I am not surprised by any of this, but I am a bit exhausted by the breathless stories covering the mountains of mis- and disinformation and “what it all means.” What it means is that our information environment is poisoned, and particularly when it comes to a public health crisis, no political party or country or religion has the antidote to that poison. Slowly the world is realizing that disinformation is not only a democratic problem; it is a human one.
We didn’t enter an infodemic when COVID-19 hit. We’ve been in one for a while now. And the responses we’re seeing are inadequate.

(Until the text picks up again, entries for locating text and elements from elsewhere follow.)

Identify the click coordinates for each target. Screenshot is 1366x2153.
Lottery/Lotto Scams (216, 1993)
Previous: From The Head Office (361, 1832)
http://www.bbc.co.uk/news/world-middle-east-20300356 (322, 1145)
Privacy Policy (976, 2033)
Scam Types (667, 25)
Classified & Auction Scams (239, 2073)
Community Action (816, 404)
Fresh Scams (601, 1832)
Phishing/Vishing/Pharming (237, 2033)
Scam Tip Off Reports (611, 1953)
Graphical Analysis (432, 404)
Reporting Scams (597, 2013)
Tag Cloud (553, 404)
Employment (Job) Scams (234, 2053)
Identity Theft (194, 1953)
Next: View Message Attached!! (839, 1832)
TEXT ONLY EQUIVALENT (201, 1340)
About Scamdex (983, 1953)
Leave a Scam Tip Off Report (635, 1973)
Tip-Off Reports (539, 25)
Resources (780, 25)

One of the best antidotes to disinformation is transparency: a clear, cogent, coordinated government messaging campaign, particularly when that government enjoys the trust of society. The US government has so far been unable to provide meet that mark, and in many cases actively worked against it. Last week, when the Trump administration finally decided to take action to curb the flow of people between continents, I was in London, and the situation was evolving rapidly. Suddenly Trump wasn’t admitting anyone to the US who had travelled from Europe, except for the UK and Ireland. Thousands rushed home, paying as much as $20,000 in change fees to get in before the deadline. No one could explain why the UK and Ireland were left off the list, and later that week, they were added. But did the extra checks on passengers from London begin at 12:01 AM on Monday, or 11:59 PM? It was damn near impossible to find out. When I walked through the passport control, I was asked where I had been in the last two weeks and told “welcome home” without so much as filling out a form or having my temperature taken. It seemed no one else was being subject to extra checks, either, despite the likelihood than many on my flight from London had recently been in Europe. The government began to urge social distancing at a press conference at which President Trump did not practice it himself. The closure of the northern border with Canada was announced via tweet, with no integral details.

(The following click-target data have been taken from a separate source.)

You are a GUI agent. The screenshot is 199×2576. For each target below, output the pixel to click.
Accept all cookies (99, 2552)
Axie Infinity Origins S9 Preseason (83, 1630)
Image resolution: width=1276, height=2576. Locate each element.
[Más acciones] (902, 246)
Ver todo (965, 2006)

Every day, Americans are left scratching their heads. These are the holes that disinformation is crafted to fill. They should not exist in the first place.
Social media companies, for their part, have reacted much more strongly to the pandemic than any other information emergency in recent memory. They’ve released a joint statement about their cooperation, have been working to surface authoritative content from sources like the WHO and CDC on the tops of users’ feeds, have banned misleading ads about the virus, and have given free advertising to trusted sources.

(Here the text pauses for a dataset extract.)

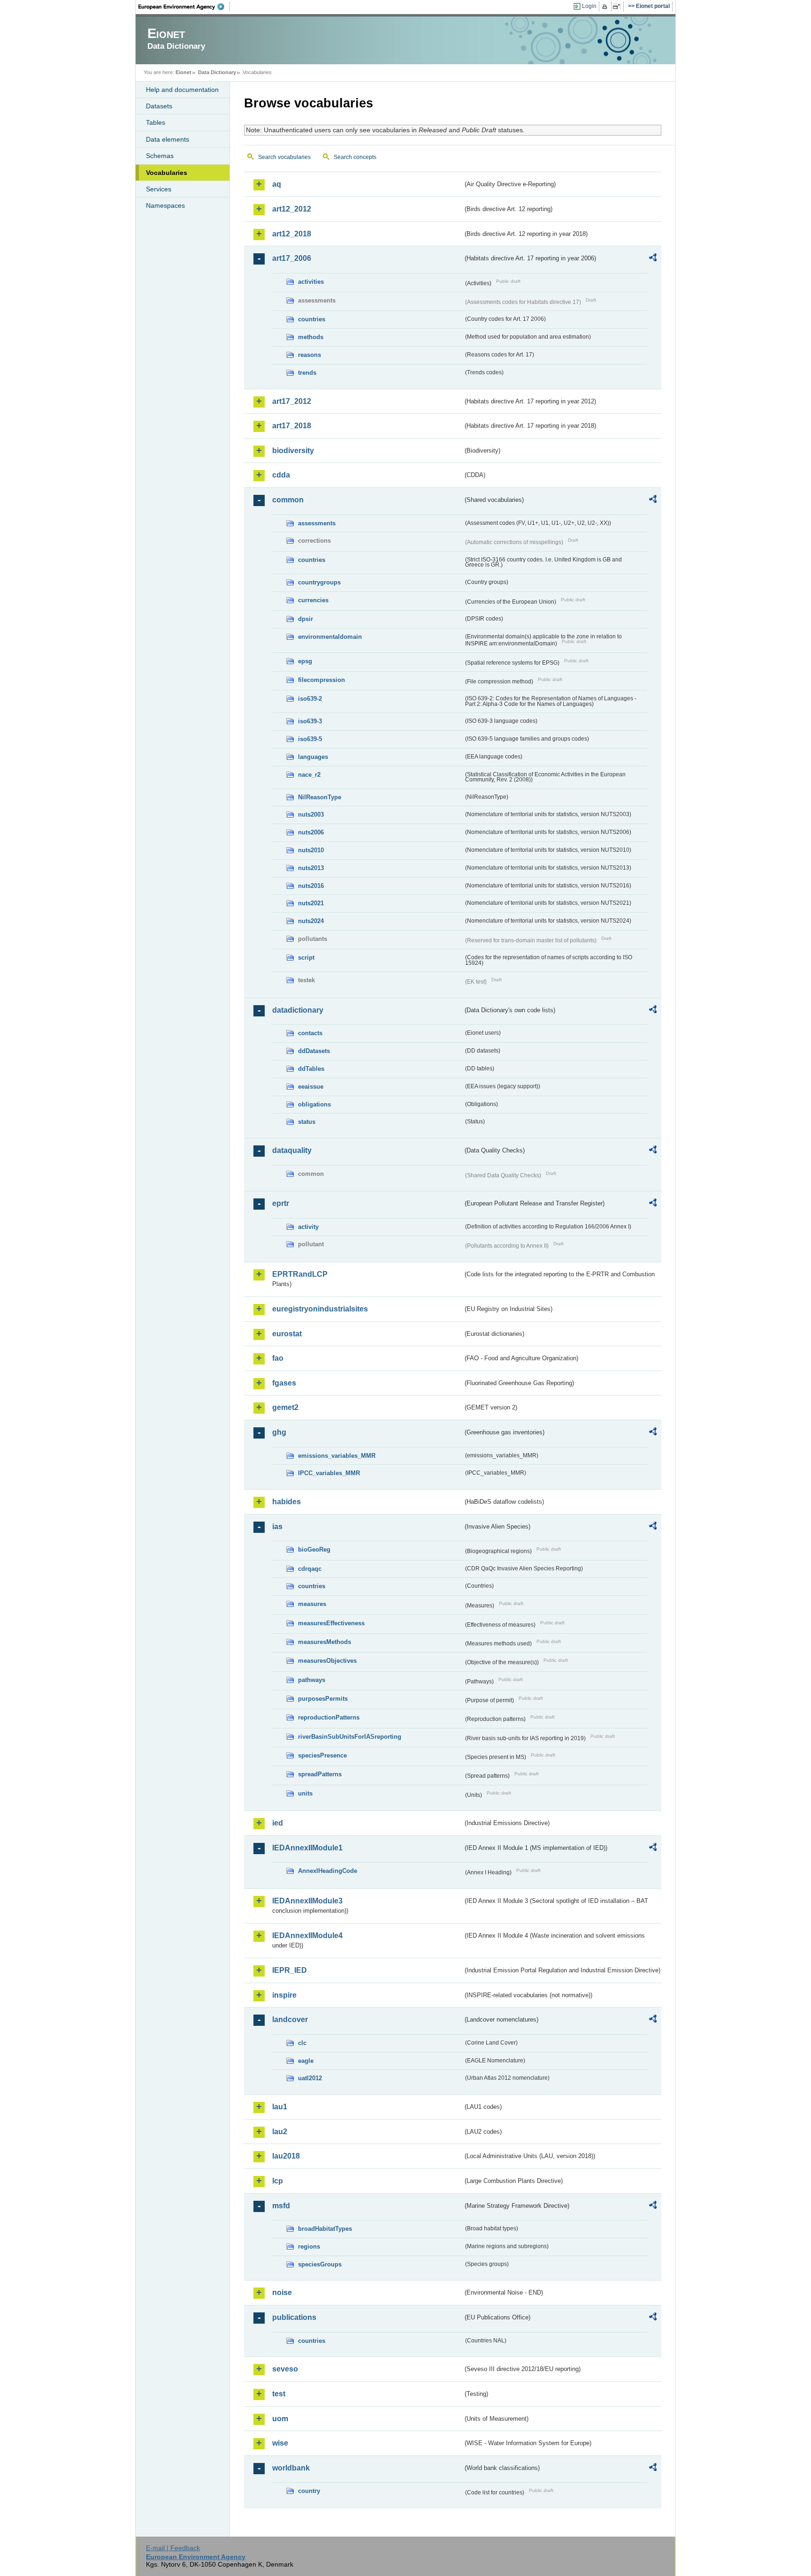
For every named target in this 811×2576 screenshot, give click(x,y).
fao (277, 1358)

I am glad that they’re taking the infodemic seriously, but once again, they only seem to spring to action and join forces when people die, and then usually only when white people die. The Christchurch attacks spurred cooperation, social-media-generated violence in Burma, and India only spurred an “oops” after the fact. Why is there no recognition that the information we see and engage with on a daily basis outside of crisis periods is just as important as what we read during it? Indeed, that information affects our collective response to crises like coronavirus, and determines who will be leading us during those periods. When malign information sources are allowed to fester unchecked for months, building audience trust and engagement, only to be removed during an extraordinary event, the impact they have on users before that material is removed can be severe.
I know, I know. The effects of content policing are not what you’re worried about right now. But unless social media and tech companies should apply their pandemic standards to the worldwide infodemic they have perpetuated over the past decade and governments provide the rules and oversight necessary to make them do it, our 21st century infodemic will become the new normal, like the flu. Unfortunately, it won’t be seasonal.